Deutschland
Bundesregierung senkt Wachstumsprognose für 2006

Der noch amtierende Bundeswirtschaftsminister Wolfgang Clement (SPD) muss die Wachstumserwartungen für 2006 nach Angaben des Nachrichtenmagazins „Der Spiegel“ leicht senken. Bei der Vorlage der aktuellen Konjunkturprognose für Deutschland am kommenden Freitag solle es eine „moderate Revision um 0,1 bis 0,2 Prozentpunkte nach unten“ geben, schreibt das Blatt unter Berufung auf Regierungskreise.
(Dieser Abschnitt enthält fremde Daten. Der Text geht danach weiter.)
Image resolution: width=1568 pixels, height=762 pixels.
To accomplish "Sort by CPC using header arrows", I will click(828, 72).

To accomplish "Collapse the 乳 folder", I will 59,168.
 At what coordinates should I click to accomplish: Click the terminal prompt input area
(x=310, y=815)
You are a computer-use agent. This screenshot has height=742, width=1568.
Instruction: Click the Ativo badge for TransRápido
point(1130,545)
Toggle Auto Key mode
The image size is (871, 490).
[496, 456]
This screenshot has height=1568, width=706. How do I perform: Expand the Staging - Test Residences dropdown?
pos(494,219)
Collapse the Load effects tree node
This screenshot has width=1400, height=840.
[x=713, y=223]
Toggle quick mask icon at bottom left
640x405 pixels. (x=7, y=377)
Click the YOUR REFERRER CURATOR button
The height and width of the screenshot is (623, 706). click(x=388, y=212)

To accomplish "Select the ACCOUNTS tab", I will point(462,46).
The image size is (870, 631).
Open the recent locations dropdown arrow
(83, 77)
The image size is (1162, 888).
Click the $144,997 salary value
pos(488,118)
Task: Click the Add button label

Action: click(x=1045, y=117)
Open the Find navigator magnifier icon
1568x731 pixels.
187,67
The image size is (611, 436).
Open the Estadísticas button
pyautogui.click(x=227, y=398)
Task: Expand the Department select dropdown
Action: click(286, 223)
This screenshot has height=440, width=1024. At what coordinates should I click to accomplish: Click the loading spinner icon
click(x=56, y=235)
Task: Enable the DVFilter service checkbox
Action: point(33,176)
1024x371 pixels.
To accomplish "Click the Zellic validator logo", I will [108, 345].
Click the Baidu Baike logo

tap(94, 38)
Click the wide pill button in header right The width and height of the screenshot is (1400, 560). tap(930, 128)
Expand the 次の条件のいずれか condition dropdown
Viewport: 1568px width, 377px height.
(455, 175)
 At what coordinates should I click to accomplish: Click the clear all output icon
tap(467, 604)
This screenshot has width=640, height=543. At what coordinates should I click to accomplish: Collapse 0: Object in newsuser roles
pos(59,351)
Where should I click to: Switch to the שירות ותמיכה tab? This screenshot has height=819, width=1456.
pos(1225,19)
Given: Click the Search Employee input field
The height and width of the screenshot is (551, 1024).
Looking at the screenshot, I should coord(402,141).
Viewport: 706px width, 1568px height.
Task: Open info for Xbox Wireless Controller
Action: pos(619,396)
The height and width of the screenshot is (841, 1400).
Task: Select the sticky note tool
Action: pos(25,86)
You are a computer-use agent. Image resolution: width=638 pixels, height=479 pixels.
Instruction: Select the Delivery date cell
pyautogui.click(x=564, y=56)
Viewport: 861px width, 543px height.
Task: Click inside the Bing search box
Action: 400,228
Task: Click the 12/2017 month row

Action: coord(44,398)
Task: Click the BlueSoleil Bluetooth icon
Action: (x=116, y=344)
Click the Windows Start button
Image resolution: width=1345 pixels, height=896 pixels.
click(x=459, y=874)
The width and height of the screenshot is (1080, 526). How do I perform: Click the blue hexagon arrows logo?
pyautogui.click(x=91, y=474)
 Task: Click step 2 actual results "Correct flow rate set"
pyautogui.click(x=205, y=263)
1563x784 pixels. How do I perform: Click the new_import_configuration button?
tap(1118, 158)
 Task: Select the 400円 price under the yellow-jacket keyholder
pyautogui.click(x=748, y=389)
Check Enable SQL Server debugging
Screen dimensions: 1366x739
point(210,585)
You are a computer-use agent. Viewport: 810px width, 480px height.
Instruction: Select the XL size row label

HB BERLIN. Bisher war Clement für 2006 von einem Wirtschaftswachstum Deutschlands von 1,6 Prozent ausgegangen. Konjunkturexperten des Wirtschaftsministeriums machen laut „Spiegel“ vor allem den unerwartet hohen Ölpreis für die reduzierten Wachstumserwartungen verantwortlich. Zuvor hatten bereits Forschungsinstitute sowie Wirtschafts- und Finanzorganisationen ihre Konjunkturprognosen für das kommende Jahr leicht reduziert. Für das laufende Jahr rechnet die Bundesregierung den Angaben zufolge zudem mit weniger Einnahmen aus der Mineralölsteuer. Die hohen Spritpreise würden Autofahrer offenbar zum Sparen veranlassen.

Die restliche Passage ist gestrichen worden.